Some of the best stories come from the hardest days. This isn’t just about selective memory or rose-tinted retrospection - there’s something fundamental about the relationship between discomfort and narrative.
Comfort creates nothing worth remembering. The perfectly smooth day, where everything goes according to plan, where you’re never too hot or too cold, never pushed beyond your limits, never facing any meaningful challenge - that day evaporates from memory. It was pleasant in the moment, but it leaves no mark.
Discomfort creates narrative because it demands engagement.
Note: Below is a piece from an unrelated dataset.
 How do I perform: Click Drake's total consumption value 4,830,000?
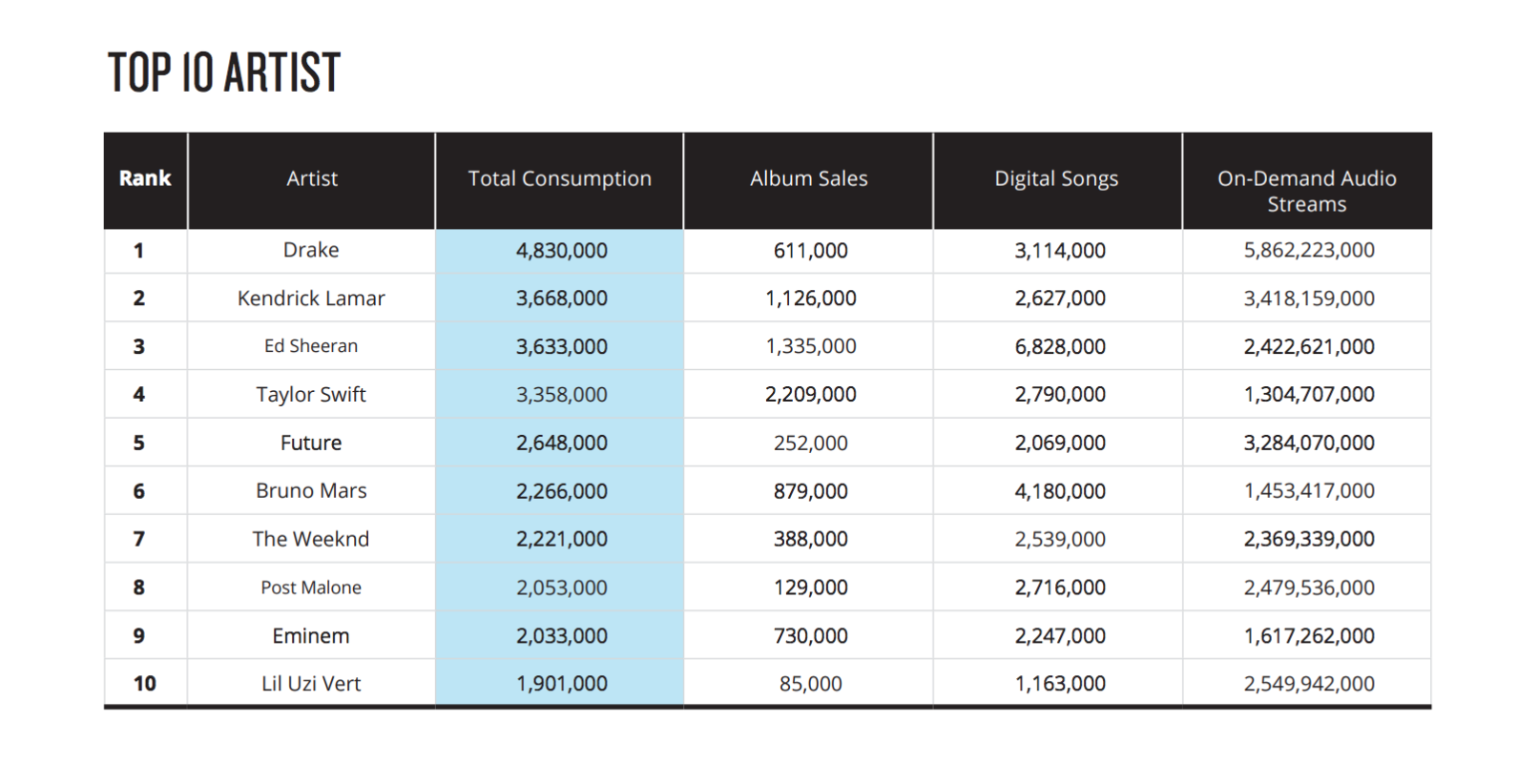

The day you battled brutal headwinds for 8 hours, when progress slowed to a crawl and every pedal stroke was a negotiation with your willpower - that becomes a story. The mechanical failure in the middle of nowhere that you had to improvise a fix for. The unexpected rainstorm that soaked you to the bone. The bonk that taught you to respect fueling and pacing.
These aren’t just obstacles that happened to you. They’re tests that revealed something about yourself - about your resilience, your problem-solving, your ability to push through when things get difficult. And that’s what makes them worth telling.
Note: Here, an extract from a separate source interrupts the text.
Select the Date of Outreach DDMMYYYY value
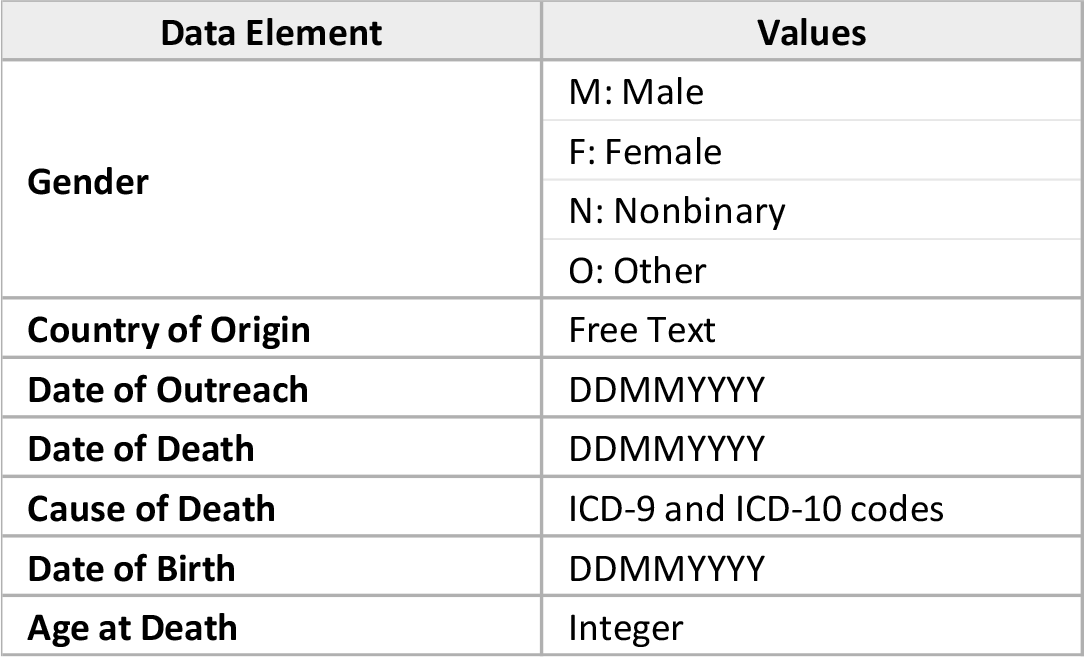point(812,388)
There’s also something about shared hardship that creates deeper connections. The person you met who helped you fix your bike, or the locals who took you in when you were caught in a storm - these interactions happen because of the difficulty, not despite it. Comfort isolates. Discomfort creates opportunities for connection, for kindness, for the kind of human moments that you remember for years.
This doesn’t mean you should seek out suffering for its own sake. But it does mean that when you encounter difficulty - when the headwind won’t quit, when the climb is steeper than you expected, when things don’t go according to plan - you’re not just dealing with an inconvenience. You’re living through something that will become part of the story, part of what makes the journey meaningful.
The perfectly comfortable trip creates no stories. The challenging trip creates memories, character, perspective. It’s the difference between tourism and travel, between consuming an experience and being changed by one.
When I look back at my own trips, the days I remember most vividly aren’t the easy ones. They’re the days that pushed me, that forced me to dig deeper, that taught me something about my limits and capabilities. Those are the days worth talking about, worth remembering, worth having lived through.
Discomfort isn’t the enemy of good travel. It’s often the source of its meaning.